A condenação foi de 37 anos e seis meses de prisão, em regime fechado, além do pagamento indenizatório de R$ 286.200 à família. O réu, que desferiu 10 tiros de pistola contra a vítima com quem era casado há 20 anos, foi acusado de feminicídio duplamente qualificado. O júri foi presidido pelo juiz Geraldo Amorim.
Após 13 horas de júri, sustentando todas as acusações de motivo fútil, uso de recurso que dificultou a defesa da vítima, contra mulher em razão de ser do sexo feminino, do cometimento na presença da filha, o promotor Antônio Vilas Boas entende que a justiça foi feita.
"Não tínhamos como esperar outra decisão, diante de um crime tão bárbaro. Chegamos aqui preparados para mostrar ao Conselho de Sentença que o réu agiu de forma consciente, covarde, e que aquela menina, filha do casal, hoje com dezessete anos, e que implorava no dia para o pai não matar a mãe, precisava ter sua dor amenizada, a família toda precisava sentir que a memória da dona Expedita, no Tribunal do Júri, seria respeitada com a justiça sendo feita, com o réu pagando por toda violência da qual utilizou pra ceifar sua vida”, declarou o representante do Ministério Público.
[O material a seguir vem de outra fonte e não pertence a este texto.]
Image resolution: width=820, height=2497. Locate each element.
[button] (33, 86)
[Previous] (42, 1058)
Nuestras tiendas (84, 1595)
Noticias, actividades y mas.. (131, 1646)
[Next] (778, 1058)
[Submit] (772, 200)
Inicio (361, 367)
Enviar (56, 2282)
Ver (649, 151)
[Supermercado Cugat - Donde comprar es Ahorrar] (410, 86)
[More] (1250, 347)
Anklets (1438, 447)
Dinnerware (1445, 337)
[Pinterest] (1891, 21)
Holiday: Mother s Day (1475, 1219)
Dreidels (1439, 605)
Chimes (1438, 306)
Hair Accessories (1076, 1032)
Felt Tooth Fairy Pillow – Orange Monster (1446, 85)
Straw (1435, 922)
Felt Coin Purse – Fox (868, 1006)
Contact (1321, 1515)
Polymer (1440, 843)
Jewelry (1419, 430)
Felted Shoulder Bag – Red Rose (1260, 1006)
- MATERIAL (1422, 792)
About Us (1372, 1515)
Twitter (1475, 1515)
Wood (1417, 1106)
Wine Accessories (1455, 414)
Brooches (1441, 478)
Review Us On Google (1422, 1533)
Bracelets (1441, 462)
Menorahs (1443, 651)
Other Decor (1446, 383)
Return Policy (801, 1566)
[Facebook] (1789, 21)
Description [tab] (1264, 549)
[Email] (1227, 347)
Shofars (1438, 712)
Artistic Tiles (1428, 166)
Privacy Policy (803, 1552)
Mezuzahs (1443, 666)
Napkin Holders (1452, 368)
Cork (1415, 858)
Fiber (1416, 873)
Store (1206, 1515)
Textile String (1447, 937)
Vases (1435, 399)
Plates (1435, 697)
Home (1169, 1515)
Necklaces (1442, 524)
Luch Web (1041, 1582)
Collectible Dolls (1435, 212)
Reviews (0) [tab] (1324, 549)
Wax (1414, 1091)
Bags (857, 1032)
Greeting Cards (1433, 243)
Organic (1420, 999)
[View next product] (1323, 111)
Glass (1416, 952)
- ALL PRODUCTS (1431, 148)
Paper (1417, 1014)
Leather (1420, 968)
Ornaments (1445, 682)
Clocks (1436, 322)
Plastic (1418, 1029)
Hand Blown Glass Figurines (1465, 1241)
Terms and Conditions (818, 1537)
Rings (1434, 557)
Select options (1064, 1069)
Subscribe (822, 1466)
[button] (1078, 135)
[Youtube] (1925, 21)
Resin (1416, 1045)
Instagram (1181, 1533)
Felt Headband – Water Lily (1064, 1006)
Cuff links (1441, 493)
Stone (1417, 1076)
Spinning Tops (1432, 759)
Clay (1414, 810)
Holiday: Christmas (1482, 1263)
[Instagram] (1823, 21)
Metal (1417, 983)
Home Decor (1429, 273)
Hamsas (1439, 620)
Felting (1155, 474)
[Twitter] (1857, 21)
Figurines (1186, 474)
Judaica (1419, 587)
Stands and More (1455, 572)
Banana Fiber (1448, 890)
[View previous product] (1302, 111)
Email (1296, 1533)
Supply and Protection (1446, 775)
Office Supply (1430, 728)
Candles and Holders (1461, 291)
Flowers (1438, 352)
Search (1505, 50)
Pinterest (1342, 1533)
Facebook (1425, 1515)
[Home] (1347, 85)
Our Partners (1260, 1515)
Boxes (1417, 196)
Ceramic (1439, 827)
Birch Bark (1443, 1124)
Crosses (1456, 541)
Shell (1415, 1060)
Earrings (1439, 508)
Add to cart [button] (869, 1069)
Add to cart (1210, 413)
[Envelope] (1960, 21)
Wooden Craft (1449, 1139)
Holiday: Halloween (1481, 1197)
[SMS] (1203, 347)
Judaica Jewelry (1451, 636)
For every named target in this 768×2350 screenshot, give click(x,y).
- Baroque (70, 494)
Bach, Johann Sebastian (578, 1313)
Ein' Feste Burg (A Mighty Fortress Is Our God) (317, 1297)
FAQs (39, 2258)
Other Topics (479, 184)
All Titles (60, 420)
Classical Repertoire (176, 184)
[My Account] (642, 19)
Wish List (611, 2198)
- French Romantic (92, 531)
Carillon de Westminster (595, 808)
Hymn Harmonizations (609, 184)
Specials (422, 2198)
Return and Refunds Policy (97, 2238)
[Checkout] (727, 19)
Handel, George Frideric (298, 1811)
De acordo com os autos, o policial militar tinha comportamento agressivo. O crime teria ocorrido durante uma discussão e Expedita ameaçava ir embora com a filha de 13 anos. O desentendimento entre Ivan Augusto e sua esposa teria se estendido até o quarto, quando a menina, ao ouvir o barulho, foi até o cômodo. Lá chegando, deparou-se com a mãe acuada em cima da cama e o réu apontando a pistola para sua cabeça, enquanto a mesma tentava se proteger colocando os braços na frente, mas o cabo não hesitou e deflagrou dez tiros. Diante da cena, a pré-adolescente entrou em desespero e tentou puxar o pai com o intuito de salvar a mãe.
Expedita ainda chegou a ser socorrida e levada para o Hospital Geral do Estado (HGE), onde morreu dias após.